* **SOURCE EXTRACT**
>> BEGIN

Only Immortal for a Limited Time
Neil Peart, 1952-2020

This is the last year of Tuesday Morning 3 A.M., and this is not how I wanted to start it. But when a musician you’ve admired for most of your life passes away, you say something. That’s how this works.

So of course I’m going to talk about Neil Peart.

I’m not absolutely sure how I started listening to Rush. I can tell you that they were in the background for me for a while before I started paying attention. I remember the video for “Time Stand Still” quite clearly, and that came out when I was 13. But I also remember people talking about Rush – friends at school and church and elsewhere – because when you’re a 13-year-old boy, Rush is one of those bands people talk about.

By the time Presto came out, I was 15 and I was making my own money. The video for “Show Don’t Tell” knocked me backwards. It was metal, but it wasn’t. It was melodic, but massive. It had a riff that went on for days, it found room for sweet keyboards in the chorus, and it had that head-spinning stop-time bit that I loved. I bought Presto. Then I bought Chronicles, because I’d read about just how vast the Rush discography was, and I had this cute idea in my younger days that greatest hits albums would ever do it for me.

>> END

* **EXERCISE INSTRUCTIONS**
a) Print the stretch of the Neil Peart tribute from "Only Immortal for" through "about Neil Peart.".
b) Answer these questions about the Neil Peart tribute:
(i) How old was the writer when the video for "Time Stand Still" came out?
(ii) Which album did the writer buy right after Presto?
(iii) Which year of Tuesday Morning 3 A.M. is this?

Element and text position data
>> BEGIN

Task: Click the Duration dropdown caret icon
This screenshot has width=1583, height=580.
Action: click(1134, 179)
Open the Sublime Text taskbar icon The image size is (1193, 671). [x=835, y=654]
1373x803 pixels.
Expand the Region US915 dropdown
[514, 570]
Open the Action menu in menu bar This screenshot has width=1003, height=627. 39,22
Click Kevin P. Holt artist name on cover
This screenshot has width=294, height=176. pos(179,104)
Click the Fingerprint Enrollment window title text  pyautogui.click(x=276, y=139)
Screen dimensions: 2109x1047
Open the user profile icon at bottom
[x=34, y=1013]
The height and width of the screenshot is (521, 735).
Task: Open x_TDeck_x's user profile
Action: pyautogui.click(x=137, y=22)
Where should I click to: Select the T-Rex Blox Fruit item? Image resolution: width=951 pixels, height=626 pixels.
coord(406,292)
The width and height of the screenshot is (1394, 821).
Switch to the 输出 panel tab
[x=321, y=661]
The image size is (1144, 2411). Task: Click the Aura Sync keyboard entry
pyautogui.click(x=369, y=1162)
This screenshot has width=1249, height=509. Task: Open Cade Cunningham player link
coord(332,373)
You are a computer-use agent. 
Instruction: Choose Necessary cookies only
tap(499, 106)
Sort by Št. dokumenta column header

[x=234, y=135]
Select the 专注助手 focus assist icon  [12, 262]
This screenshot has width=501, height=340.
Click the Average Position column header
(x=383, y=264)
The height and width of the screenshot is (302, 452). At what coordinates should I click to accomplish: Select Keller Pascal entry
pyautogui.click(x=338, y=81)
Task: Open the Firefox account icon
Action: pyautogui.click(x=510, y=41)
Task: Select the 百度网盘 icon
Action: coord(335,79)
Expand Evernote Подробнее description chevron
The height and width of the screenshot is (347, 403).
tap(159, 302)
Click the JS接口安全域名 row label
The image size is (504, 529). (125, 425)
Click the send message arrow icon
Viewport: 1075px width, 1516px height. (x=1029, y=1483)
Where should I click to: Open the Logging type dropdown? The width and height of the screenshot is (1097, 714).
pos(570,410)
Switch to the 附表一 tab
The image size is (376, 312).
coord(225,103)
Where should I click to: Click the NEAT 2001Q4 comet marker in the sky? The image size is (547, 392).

>> END

* **SOLUTIONS BY TASK**
a)
Only Immortal for a Limited Time
Neil Peart, 1952-2020

This is the last year of Tuesday Morning 3 A.M., and this is not how I wanted to start it. But when a musician you’ve admired for most of your life passes away, you say something. That’s how this works.

So of course I’m going to talk about Neil Peart.

b)
(i) 13
(ii) Chronicles
(iii) The last year